Credit: Logan Javage

The Reader’s archive is vast and varied, going back to 1971. Every day in Archive Dive, we’ll dig through and bring up some finds.

This year, 2018, marks the 30th anniversary of the passage of the LGBT-inclusive Chicago Human Rights Ordinance—as I was reminded yesterday when I had the pleasure of running into Laurie Dittman on the bus. She was one of the leaders of Gay and Lesbian Town Meeting, the activist organization that led the campaign to pass the legislation protecting Chicago’s LGBT community from discrimination in housing, jobs, and public accommodations. The ordinance was approved by the Chicago City Council on December 21, 1988, but only after 15 years of struggle—not only between the LGBT community and politicians but within the community itself.

A gay rights ordinance introduced in 1973 had been languishing in committee for a decade, while mainstream gay leaders waited for what they deemed would be “the right moment” to bring the bill up for a vote. They banked on the support of Mayor Jane Byrne—but the playing field changed after Byrne lost reelection in a three-way race between herself, Cook County state’s attorney Richard M. Daley, and U.S. representative Harold Washington. After Washington became Chicago’s first African-American mayor in 1983, some gay and lesbian activists threw their support behind Washington’s progressive reform agenda, but others—along with their allies in the City Council’s anti-Washington bloc (led by Alderman “Fast Eddie” Vrdolyak)‚ were holding off for an expected comeback bid by Byrne.

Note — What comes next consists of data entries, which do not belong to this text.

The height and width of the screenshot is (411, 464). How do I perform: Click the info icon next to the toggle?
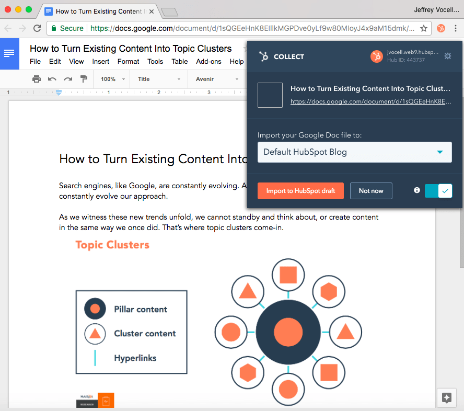pyautogui.click(x=416, y=191)
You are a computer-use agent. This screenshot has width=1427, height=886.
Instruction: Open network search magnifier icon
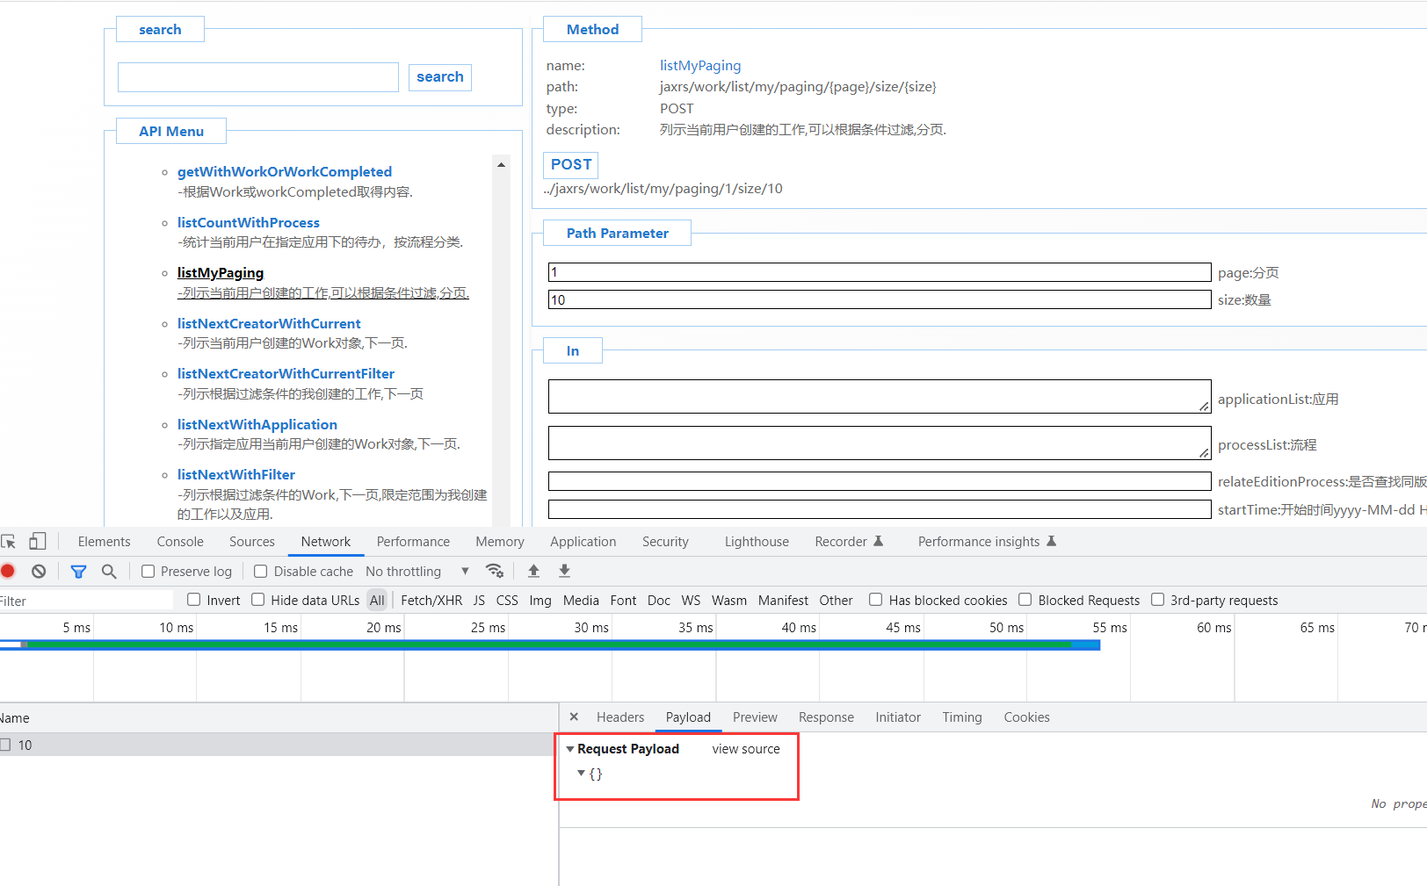(x=109, y=571)
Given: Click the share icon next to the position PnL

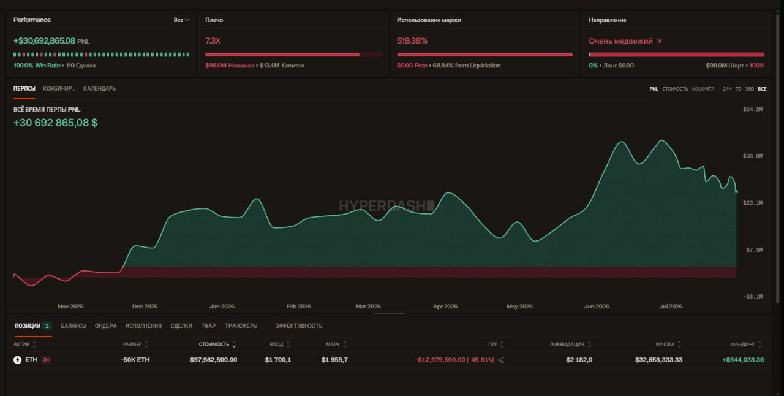Looking at the screenshot, I should click(x=501, y=360).
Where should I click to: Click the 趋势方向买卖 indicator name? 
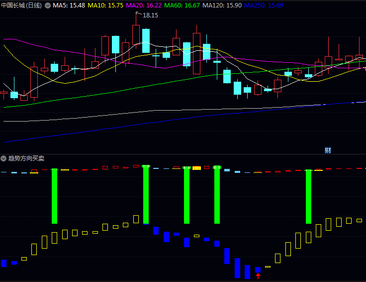coord(26,158)
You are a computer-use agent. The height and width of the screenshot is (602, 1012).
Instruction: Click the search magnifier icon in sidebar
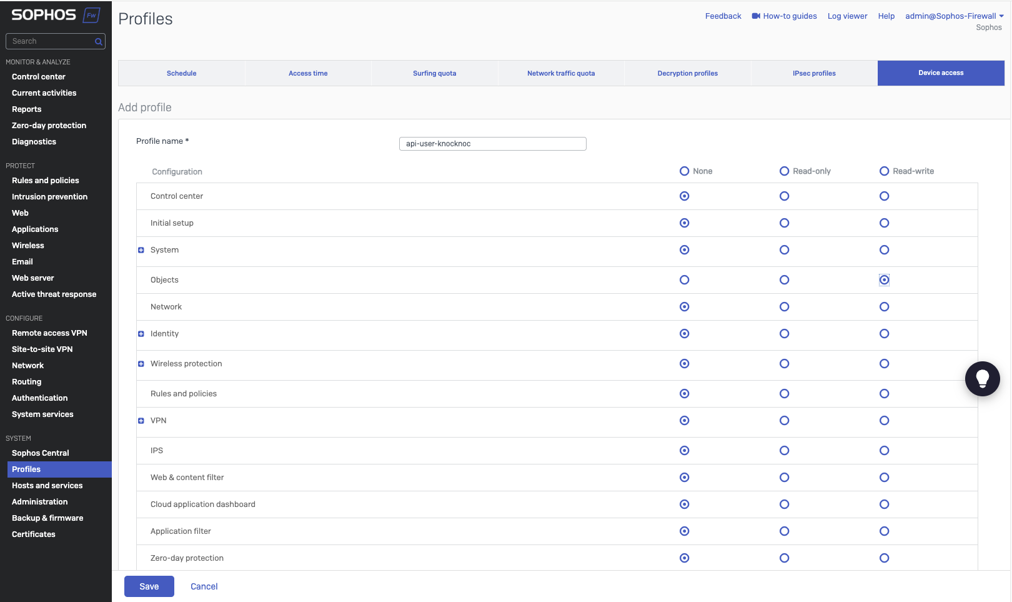[98, 41]

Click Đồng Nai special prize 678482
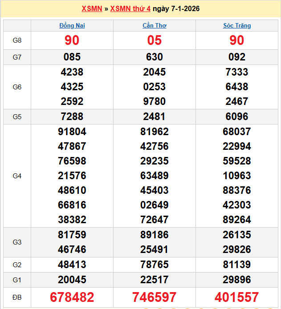click(72, 297)
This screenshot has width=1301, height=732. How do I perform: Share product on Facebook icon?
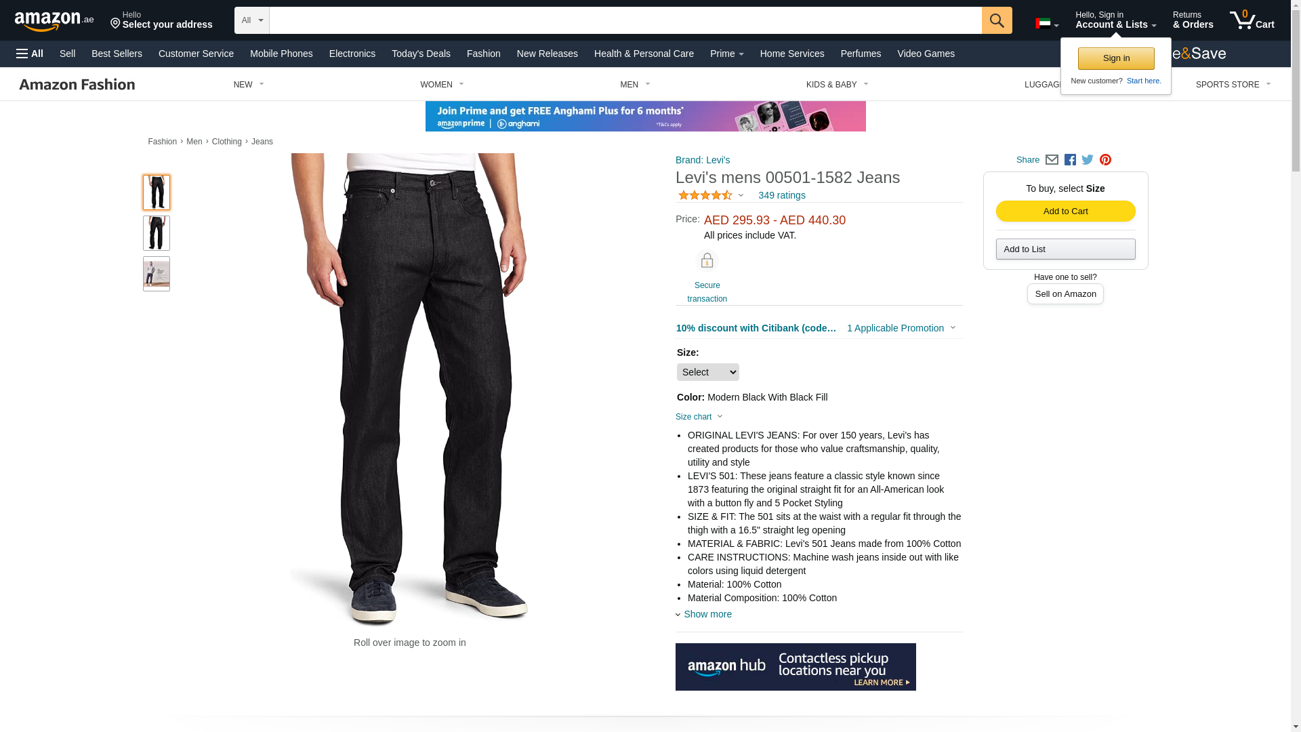pos(1070,160)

Washington supported passage of the bill—in 1984 he became the first sitting Chicago mayor to appear at a gay rights rally, which I helped organize. The Byrne backers wanted to stall the bill until after the 1987 election, when Byrne was expected to face off with Washington for a rematch. The Washington-allied activists gained the upper hand and brought the gay rights ordinance up for a vote in 1986. They expected the bill to fail, but they felt it was necessary to lose a battle in order to ultimately win the war.

When the bill was rejected by the City Council in 1986, an angry community immediately set out to revamp and reintroduce the ordinance. A newly formed organization, Gay and Lesbian Town Meeting, spearheaded the campaign. Its leaders included, over a two-year period, Rick Garcia, Art Johnston, Laurie Dittman, Jon-Henri Damski, Jonathan Katz, Irwin Keller, and Kit McPheeters, with crucial behind-the-scenes advice from Mayor Washington’s liaison to the LGBT community, Kit Duffy, and Peggy Baker and Jon Simmons, who succeeded Kit as mayoral liaisons to the community. Town Meeting formed a winning strategy: combining grassroots organization with behind-the-scenes political maneuvering. When Washington died in 1987 and was replaced by Eugene Sawyer, the Town Meeting leaders convinced Sawyer to support the ordinance, which he had previously opposed; the Town Meeting activists also courted the support of white conservative aldermen who had been foes of Washington.

The Town Meeting leaders also forged an irresistible coalition with other constituencies impacted by the legislation. As the Chicago Tribune noted when it covered the final showdown in City Council, the ordinance expanded anti-discrimination protections “not only for homosexuals but also for the elderly, handicapped, divorced and single parents, veterans regardless of military discharge, and other minorities in housing, employment and public accommodations.”

The revamped bill came up for a vote in September 1988 and was defeated at a stormy City Council session chronicled in the Reader by Achy Obejas at which one alderman, George Hagopian, called gay people “animals.” Gay and Lesbian Town Meeting activists brought the bill to a vote even though we knew it would fail, in order to gauge who our allies and opponents were—so we could concentrate on our opponents, and, in the immortal words of Town Meeting leader Rick Garcia, “convert them, co-opt them, or kill them.”

But Gay and Lesbian Town Meeting refused to accept defeat. The ordinance was immediately reintroduced—supported by the full-out backing of Windy City Times‘s founding publisher, Jeff McCourt, who donated his office space to the Town Meeting activists (we dubbed it “Ordinance Central”), and by a blistering front-page editorial in Windy City Times written by Mark Schoofs, my successor as the paper’s editor. Three months later, after more public demonstrating and more behind-the-scenes arm-twisting and deal-making, the Chicago Human Rights Ordinance was finally voted into law, taking effect in February 1989.